▸ **INFORMATION GIVEN**:
....................

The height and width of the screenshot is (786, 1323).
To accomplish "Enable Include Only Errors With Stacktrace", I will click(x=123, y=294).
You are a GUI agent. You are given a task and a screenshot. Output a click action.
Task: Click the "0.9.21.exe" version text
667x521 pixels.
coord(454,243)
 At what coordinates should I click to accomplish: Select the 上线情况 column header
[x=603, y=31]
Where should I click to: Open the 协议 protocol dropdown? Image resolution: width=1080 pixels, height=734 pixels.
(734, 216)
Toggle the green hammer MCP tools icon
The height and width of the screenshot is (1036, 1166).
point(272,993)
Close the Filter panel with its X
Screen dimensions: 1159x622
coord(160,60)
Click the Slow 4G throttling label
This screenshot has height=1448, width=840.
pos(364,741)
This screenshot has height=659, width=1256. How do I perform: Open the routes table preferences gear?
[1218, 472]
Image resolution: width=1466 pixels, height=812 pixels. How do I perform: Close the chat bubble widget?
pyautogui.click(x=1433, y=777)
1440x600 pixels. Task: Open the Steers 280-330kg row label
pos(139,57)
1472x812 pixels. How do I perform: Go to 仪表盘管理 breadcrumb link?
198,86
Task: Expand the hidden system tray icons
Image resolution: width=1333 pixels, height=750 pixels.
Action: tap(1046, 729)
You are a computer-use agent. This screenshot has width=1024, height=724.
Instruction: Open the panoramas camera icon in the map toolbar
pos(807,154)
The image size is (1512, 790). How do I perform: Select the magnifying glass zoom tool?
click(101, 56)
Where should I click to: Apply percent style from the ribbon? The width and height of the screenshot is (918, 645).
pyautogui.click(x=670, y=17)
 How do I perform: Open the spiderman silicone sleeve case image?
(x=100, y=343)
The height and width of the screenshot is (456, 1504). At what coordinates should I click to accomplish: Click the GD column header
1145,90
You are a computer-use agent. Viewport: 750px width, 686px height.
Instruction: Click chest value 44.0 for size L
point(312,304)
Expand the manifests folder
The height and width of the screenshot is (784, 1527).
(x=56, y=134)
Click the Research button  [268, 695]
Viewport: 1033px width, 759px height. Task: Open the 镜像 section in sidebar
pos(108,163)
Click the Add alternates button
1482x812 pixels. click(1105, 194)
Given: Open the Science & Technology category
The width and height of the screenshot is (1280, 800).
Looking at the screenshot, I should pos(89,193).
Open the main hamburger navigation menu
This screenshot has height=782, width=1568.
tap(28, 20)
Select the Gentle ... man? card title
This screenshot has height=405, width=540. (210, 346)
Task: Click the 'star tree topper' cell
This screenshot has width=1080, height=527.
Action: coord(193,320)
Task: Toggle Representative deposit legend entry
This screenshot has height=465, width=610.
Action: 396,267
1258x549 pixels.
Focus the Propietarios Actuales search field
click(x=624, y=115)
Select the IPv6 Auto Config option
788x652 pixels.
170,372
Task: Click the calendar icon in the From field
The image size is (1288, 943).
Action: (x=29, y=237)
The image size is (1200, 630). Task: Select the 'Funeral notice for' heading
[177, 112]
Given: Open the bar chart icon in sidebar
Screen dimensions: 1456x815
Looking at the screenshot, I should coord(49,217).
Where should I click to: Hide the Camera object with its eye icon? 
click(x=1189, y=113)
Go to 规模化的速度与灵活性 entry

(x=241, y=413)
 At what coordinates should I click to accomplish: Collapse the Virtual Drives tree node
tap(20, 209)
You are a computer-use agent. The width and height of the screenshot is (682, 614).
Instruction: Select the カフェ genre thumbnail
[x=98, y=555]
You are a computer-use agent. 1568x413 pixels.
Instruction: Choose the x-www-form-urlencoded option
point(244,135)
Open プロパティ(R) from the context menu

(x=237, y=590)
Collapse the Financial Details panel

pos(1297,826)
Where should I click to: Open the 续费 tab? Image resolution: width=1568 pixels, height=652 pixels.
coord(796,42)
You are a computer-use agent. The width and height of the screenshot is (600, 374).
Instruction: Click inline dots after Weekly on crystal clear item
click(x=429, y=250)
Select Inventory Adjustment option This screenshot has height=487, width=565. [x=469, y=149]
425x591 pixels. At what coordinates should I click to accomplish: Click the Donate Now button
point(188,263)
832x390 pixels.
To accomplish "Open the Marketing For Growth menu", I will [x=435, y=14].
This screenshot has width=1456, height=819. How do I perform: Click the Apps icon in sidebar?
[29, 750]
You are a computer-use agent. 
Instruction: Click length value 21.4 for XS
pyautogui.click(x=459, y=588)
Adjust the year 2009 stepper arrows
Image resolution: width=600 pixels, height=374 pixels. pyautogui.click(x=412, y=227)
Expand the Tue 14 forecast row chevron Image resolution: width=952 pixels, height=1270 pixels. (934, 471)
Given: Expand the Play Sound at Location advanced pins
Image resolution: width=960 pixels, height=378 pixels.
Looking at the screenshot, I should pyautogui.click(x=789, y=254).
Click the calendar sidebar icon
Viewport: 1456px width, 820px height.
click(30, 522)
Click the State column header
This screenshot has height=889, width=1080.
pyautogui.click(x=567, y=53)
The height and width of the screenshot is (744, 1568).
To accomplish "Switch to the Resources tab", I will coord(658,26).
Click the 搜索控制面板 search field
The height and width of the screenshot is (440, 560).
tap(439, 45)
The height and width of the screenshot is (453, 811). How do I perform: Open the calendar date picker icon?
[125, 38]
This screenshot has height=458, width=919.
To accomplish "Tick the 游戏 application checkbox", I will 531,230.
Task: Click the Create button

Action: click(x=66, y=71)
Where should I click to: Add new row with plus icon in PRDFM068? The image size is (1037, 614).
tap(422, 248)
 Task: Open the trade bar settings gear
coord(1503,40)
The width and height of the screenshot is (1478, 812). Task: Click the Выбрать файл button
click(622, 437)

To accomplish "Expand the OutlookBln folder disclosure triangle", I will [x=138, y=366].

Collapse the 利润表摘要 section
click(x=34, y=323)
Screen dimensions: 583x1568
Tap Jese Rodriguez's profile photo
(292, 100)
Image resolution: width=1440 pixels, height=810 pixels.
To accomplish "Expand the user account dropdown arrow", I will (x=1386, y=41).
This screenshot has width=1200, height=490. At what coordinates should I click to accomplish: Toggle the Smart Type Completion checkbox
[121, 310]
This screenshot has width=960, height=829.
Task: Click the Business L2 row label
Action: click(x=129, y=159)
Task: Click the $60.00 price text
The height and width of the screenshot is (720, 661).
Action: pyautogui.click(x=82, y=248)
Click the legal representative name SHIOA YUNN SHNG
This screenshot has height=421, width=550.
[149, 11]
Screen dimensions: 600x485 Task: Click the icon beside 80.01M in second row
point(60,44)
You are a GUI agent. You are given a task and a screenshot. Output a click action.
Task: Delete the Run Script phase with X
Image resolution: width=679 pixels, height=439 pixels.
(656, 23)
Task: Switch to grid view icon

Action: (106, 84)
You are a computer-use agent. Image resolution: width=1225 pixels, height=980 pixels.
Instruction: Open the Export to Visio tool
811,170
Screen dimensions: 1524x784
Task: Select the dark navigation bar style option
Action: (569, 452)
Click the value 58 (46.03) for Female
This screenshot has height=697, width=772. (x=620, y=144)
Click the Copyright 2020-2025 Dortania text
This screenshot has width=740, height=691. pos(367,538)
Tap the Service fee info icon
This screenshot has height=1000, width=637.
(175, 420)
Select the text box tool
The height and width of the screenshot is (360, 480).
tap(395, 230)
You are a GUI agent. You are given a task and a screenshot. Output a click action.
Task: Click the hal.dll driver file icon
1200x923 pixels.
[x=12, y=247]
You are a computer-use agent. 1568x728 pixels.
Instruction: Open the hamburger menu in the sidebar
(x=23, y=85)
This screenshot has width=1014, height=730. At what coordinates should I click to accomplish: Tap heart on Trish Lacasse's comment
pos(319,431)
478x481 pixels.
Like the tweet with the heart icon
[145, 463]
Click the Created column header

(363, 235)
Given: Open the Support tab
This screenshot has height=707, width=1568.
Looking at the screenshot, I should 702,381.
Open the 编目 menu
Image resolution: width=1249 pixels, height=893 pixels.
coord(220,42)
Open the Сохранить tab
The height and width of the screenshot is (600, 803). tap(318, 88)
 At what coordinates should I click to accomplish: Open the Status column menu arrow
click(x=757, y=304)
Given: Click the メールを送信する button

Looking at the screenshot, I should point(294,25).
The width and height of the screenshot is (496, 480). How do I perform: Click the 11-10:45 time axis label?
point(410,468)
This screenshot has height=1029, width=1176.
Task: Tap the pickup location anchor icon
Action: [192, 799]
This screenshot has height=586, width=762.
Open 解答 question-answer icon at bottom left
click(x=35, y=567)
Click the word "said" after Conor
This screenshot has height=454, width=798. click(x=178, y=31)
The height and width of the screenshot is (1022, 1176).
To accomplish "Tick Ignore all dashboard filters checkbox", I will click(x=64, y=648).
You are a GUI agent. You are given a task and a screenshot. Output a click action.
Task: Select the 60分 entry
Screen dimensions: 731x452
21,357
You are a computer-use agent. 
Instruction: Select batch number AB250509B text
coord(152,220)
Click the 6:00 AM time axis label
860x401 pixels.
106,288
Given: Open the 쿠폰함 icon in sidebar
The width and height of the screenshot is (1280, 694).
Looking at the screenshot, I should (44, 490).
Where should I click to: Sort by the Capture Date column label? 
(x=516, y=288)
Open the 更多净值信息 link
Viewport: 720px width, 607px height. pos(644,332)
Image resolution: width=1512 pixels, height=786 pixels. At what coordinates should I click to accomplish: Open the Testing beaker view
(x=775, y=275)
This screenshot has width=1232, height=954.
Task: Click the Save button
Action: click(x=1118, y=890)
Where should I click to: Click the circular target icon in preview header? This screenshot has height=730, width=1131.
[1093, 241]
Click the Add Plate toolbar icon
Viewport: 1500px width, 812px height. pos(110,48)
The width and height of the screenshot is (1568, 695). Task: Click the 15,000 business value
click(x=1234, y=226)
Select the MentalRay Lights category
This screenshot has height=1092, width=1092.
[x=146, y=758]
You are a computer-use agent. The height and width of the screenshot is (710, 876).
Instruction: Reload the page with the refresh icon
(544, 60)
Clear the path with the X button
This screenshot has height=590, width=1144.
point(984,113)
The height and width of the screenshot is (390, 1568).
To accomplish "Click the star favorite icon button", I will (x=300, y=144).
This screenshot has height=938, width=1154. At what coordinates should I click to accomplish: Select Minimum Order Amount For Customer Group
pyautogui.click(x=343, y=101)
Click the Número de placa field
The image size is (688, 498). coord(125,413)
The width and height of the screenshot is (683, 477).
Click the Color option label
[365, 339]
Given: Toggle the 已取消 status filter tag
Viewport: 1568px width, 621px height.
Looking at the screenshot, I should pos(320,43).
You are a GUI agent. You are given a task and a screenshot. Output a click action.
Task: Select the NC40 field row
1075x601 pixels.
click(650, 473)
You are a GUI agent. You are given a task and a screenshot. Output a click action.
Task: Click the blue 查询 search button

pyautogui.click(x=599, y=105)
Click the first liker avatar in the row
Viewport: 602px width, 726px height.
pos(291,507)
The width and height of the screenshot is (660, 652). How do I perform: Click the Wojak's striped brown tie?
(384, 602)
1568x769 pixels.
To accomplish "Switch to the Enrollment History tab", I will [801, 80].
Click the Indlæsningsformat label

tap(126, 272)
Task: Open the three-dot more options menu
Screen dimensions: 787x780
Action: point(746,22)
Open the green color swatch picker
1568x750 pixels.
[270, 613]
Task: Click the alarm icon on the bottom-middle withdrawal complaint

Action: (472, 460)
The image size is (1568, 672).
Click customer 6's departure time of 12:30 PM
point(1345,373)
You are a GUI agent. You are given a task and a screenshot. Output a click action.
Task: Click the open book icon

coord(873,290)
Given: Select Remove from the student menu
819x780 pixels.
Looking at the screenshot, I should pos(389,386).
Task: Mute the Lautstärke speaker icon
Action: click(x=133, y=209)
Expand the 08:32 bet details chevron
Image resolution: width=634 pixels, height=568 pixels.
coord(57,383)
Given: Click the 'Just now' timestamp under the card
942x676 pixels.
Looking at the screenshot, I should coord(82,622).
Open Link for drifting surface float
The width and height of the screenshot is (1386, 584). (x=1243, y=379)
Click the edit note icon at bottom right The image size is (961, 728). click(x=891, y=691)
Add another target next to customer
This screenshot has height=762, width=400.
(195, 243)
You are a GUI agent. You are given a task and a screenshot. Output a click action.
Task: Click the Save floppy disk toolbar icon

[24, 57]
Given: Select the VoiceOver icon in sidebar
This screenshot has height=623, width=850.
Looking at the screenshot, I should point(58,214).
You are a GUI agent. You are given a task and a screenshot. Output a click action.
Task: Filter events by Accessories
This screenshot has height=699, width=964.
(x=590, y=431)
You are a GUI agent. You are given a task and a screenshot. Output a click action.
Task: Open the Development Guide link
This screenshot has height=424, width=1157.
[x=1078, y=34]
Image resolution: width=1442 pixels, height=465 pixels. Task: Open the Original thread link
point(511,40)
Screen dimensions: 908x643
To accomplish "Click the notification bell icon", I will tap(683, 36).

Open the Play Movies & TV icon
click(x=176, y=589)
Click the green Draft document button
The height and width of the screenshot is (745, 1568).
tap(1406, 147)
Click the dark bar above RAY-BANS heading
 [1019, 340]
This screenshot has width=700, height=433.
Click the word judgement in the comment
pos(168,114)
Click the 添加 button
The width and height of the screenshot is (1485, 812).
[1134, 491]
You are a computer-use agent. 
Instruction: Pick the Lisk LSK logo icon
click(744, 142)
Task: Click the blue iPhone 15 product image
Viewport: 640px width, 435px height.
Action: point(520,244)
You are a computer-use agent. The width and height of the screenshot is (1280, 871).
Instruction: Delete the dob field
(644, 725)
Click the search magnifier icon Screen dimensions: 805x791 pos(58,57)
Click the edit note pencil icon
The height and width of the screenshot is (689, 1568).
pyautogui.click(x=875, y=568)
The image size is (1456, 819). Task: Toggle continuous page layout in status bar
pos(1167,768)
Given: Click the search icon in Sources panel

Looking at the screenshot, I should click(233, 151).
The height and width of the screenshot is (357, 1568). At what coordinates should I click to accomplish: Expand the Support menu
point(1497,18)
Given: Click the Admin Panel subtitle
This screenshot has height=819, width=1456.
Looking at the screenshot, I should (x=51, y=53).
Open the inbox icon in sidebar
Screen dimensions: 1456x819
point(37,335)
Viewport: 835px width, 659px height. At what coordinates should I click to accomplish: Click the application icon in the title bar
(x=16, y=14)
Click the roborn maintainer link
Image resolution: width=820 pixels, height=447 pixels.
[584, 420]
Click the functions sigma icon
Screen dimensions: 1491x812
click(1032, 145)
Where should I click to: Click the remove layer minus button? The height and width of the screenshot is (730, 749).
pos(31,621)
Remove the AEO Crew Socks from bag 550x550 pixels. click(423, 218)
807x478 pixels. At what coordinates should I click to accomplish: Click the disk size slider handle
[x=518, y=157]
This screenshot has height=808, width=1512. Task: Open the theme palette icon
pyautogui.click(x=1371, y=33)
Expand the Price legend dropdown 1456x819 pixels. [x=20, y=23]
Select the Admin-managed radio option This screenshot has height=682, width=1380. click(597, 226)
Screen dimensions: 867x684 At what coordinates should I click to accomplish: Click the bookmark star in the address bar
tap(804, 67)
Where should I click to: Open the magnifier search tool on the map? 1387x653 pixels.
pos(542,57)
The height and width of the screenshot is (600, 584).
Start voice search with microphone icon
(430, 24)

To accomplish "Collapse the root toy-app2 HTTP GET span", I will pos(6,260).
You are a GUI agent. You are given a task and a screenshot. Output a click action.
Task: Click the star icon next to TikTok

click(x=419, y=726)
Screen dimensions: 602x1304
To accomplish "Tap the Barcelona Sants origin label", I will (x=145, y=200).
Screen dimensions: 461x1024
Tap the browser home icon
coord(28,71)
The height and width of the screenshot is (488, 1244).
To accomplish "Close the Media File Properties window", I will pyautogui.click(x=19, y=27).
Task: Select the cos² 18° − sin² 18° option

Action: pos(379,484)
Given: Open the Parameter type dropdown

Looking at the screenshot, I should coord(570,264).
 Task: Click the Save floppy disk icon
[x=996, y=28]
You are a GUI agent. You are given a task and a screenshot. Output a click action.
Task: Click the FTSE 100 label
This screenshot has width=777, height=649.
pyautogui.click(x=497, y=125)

....................

▸ **SHORT PROBLEM**:
Reproduce the data verbatim, starting at its first line and continuing through the line containing "pyautogui.click(x=670, y=17)", with both ends included.

▸ **PROBLEM SOLUTION**:
The height and width of the screenshot is (786, 1323).
To accomplish "Enable Include Only Errors With Stacktrace", I will click(x=123, y=294).
You are a GUI agent. You are given a task and a screenshot. Output a click action.
Task: Click the "0.9.21.exe" version text
667x521 pixels.
coord(454,243)
 At what coordinates should I click to accomplish: Select the 上线情况 column header
[x=603, y=31]
Where should I click to: Open the 协议 protocol dropdown? Image resolution: width=1080 pixels, height=734 pixels.
(734, 216)
Toggle the green hammer MCP tools icon
The height and width of the screenshot is (1036, 1166).
point(272,993)
Close the Filter panel with its X
Screen dimensions: 1159x622
coord(160,60)
Click the Slow 4G throttling label
This screenshot has height=1448, width=840.
pos(364,741)
This screenshot has height=659, width=1256. How do I perform: Open the routes table preferences gear?
[1218, 472]
Image resolution: width=1466 pixels, height=812 pixels. How do I perform: Close the chat bubble widget?
pyautogui.click(x=1433, y=777)
1440x600 pixels. Task: Open the Steers 280-330kg row label
pos(139,57)
1472x812 pixels. How do I perform: Go to 仪表盘管理 breadcrumb link?
198,86
Task: Expand the hidden system tray icons
Image resolution: width=1333 pixels, height=750 pixels.
Action: tap(1046, 729)
You are a computer-use agent. This screenshot has width=1024, height=724.
Instruction: Open the panoramas camera icon in the map toolbar
pos(807,154)
The image size is (1512, 790). How do I perform: Select the magnifying glass zoom tool?
click(101, 56)
Where should I click to: Apply percent style from the ribbon? The width and height of the screenshot is (918, 645).
pyautogui.click(x=670, y=17)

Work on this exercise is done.